What is needed:
The response should consist solely of the lines running from the line with "G-Accon for Xero Practice Manager (431, 1660)" to the end of the data, retyped exactly.

Exercise input:
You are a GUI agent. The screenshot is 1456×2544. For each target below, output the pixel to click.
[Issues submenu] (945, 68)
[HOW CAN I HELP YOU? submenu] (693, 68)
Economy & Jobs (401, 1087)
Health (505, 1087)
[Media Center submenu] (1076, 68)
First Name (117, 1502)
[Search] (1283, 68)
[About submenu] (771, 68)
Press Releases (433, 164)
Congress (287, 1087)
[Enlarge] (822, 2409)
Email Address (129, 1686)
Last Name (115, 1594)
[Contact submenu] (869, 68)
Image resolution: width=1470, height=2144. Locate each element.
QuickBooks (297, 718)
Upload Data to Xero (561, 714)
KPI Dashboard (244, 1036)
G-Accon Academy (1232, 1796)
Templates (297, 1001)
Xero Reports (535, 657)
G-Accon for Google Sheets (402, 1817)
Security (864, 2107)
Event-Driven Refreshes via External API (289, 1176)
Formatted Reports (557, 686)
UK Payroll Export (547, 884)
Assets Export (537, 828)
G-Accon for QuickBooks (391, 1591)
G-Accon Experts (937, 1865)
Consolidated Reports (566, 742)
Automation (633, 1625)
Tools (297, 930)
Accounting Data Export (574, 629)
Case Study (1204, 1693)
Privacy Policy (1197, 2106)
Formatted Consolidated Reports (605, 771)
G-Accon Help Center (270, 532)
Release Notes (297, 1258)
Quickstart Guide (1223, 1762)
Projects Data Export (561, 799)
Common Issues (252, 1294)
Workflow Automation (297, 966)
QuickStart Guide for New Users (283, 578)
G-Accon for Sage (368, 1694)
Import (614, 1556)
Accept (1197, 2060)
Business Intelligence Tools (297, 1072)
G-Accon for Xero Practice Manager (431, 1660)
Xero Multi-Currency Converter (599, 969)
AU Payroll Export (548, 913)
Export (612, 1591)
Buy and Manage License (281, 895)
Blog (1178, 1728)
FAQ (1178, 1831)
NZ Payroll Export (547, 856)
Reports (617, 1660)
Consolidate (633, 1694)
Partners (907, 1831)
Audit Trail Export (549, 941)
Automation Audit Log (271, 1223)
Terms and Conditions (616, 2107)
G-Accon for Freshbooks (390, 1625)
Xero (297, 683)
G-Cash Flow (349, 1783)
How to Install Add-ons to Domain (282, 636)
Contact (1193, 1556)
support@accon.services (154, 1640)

Your response:
G-Accon for Xero Practice Manager (431, 1660)
Xero Multi-Currency Converter (599, 969)
AU Payroll Export (548, 913)
Export (612, 1591)
Buy and Manage License (281, 895)
Blog (1178, 1728)
FAQ (1178, 1831)
NZ Payroll Export (547, 856)
Reports (617, 1660)
Consolidate (633, 1694)
Partners (907, 1831)
Audit Trail Export (549, 941)
Automation Audit Log (271, 1223)
Terms and Conditions (616, 2107)
G-Accon for Freshbooks (390, 1625)
Xero (297, 683)
G-Cash Flow (349, 1783)
How to Install Add-ons to Domain (282, 636)
Contact (1193, 1556)
support@accon.services (154, 1640)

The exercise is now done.